É óbvio que "políticos" tenham repensado garantia dada ao BESA
Vítor Bento considerou hoje "óbvio" que os "decisores políticos" que deram a garantia ao BES Angola (BESA) tenham recuado perante as "complicações" apresentadas na altura da resolução do BES, em 2014.
"Aquela garantia é um ato político. É um documento político que resulta de uma decisão política. É óbvio que havendo, chamemos-lhes, complicações políticas supervenientes, que os decisores políticos, sobre ela, tenham repensado o seu problema", disse Vítor Bento na comissão de inquérito às perdas do Novo Banco e imputadas ao Fundo de Resolução.
"Ainda por cima tendo todos os instrumentos para lidar com ela na sua própria jurisdição, [é óbvio] que tenham lidado com ela da forma como lidaram", reforçou Vítor Bento acerca da reversão da validade da garantia.

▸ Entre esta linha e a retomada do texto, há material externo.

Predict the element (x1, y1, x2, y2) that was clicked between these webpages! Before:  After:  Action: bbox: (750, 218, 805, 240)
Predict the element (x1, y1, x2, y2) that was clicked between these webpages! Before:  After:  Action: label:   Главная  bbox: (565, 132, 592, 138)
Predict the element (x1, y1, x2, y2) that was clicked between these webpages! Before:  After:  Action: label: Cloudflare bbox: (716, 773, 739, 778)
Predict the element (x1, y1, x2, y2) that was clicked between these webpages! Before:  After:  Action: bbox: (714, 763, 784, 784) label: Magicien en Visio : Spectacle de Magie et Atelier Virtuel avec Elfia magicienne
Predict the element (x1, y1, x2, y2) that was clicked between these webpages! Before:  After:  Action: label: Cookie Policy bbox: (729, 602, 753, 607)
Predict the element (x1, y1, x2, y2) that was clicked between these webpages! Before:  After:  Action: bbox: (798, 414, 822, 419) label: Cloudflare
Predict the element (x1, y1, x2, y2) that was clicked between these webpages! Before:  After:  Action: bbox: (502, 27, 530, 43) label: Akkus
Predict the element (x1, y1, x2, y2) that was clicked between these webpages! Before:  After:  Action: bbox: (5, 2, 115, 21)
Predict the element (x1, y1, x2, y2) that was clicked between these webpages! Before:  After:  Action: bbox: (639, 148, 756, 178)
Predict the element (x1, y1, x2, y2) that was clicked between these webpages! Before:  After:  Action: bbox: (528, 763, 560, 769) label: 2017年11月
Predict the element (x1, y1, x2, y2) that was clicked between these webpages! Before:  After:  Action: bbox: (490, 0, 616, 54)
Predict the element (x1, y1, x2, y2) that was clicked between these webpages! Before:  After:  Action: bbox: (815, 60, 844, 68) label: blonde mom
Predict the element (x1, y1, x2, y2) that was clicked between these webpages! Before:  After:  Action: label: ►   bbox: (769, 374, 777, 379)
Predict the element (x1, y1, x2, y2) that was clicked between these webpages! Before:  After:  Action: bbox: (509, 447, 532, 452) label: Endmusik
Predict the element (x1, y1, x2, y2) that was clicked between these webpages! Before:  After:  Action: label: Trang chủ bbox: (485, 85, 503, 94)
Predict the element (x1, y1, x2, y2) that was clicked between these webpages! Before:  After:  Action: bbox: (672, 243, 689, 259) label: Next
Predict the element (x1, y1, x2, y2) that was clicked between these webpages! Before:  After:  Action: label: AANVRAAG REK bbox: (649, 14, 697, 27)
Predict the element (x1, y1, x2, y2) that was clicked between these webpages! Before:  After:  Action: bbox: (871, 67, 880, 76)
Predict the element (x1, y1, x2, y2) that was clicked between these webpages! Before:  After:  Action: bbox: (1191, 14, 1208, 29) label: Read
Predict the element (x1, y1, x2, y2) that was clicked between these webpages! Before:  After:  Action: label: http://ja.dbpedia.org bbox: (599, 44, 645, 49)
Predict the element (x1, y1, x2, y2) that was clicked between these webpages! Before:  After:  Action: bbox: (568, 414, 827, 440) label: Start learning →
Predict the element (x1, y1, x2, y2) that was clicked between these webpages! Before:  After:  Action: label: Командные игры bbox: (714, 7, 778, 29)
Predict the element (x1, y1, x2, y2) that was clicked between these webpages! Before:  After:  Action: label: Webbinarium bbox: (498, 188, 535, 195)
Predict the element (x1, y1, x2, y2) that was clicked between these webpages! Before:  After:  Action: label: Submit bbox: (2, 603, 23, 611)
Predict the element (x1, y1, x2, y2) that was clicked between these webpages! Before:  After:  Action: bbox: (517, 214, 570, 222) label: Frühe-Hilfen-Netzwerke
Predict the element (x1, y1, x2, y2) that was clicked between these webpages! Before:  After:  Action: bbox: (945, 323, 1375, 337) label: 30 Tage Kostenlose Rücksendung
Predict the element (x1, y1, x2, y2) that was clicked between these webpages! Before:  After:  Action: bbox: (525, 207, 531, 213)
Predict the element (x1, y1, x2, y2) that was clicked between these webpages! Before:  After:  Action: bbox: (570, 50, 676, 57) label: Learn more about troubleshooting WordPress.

O antigo responsável do Novo Banco referia-se à garantia prestada por Angola, suportada por uma deliberação do Presidente da República angolano de então, José Eduardo dos Santos, sobre a dívida do BESA.
A exposição do BES ao BESA entre 2008 e 2014 passou de 1.700 para 3.300 milhões de euros, sendo correspondente a 47% dos fundos próprios do BES à data da resolução.
Vítor Bento disse também ao deputado Alberto Fonseca (PSD) deconhecer os elementos da garantia, como os devedores do BESA ou de diligências no sentido de executar a garantia.
"A interpretação prevalecente era de que valia. Muita gente que a tinha analisado profundamente, detalhadamente... portanto para mim valia. Era um conjunto de documentos que para ser lida, estudada e discutida com outros, levaria o tempo que eu precisava para atender a muitos outros incidentes que iam surgindo todos os dias na vida do banco", referiu.
Vítor Bento relembrou que "a garantia não foi posta em causa até ao dia da resolução, no dia da resolução foram feitos provisionamentos e daí para a frente aconteceu o que aconteceu", com a sua revogação, dizendo ainda não saber o que aconteceu ao dinheiro envolvido.
No dia 10 de março, o PSD já tinha anunciado um requerimento a solicitar uma "cópia da garantia soberana prestada pela República de Angola a favor do Banco Espírito Santo e de todos os anexos que a integram".
O grupo parlamentar do PSD também pediu que esses documentos sejam solicitados ao BES em liquidação, ao Novo Banco e ao Banco de Portugal.